Input START
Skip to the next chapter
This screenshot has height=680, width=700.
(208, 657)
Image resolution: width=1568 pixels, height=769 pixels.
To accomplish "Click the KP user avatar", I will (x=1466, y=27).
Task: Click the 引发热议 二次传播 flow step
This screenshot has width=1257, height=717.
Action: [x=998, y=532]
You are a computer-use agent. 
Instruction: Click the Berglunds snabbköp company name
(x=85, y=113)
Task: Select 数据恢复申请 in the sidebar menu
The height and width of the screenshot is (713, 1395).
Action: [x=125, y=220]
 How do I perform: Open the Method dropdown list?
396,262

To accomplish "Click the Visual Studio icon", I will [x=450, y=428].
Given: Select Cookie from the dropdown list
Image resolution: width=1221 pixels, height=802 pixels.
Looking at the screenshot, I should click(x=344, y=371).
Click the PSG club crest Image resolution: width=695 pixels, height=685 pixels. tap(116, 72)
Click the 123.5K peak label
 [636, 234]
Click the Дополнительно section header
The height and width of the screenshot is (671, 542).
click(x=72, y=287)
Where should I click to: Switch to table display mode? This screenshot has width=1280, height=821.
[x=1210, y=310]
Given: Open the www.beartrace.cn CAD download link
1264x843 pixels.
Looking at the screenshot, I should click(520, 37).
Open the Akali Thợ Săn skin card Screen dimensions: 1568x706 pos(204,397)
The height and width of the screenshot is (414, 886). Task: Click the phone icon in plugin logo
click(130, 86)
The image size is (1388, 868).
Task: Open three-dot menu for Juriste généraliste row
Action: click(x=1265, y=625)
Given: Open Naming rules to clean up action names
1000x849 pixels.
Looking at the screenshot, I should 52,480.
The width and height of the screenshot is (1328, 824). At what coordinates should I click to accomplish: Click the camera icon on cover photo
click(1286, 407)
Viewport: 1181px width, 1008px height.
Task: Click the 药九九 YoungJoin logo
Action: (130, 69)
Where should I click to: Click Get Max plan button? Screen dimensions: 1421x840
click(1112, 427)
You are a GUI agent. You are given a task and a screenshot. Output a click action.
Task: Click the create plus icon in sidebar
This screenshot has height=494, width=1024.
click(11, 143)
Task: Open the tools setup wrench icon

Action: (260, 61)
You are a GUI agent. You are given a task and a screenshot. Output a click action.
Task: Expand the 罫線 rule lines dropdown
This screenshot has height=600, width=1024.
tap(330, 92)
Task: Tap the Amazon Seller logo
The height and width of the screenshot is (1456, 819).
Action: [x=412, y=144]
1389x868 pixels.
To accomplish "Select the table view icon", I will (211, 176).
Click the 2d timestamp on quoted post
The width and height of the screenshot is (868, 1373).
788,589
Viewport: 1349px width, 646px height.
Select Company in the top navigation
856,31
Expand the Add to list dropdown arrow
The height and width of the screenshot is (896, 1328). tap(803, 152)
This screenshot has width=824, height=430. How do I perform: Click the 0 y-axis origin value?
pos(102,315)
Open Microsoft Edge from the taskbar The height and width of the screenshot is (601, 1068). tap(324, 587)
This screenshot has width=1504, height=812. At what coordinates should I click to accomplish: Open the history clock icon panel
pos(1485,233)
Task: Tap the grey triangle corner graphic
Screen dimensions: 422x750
Input END
▶ [Required work]: Of the lines above, show those in which "sidebar" appears.

▶ [Output]:
Task: Select 数据恢复申请 in the sidebar menu
Task: Click the create plus icon in sidebar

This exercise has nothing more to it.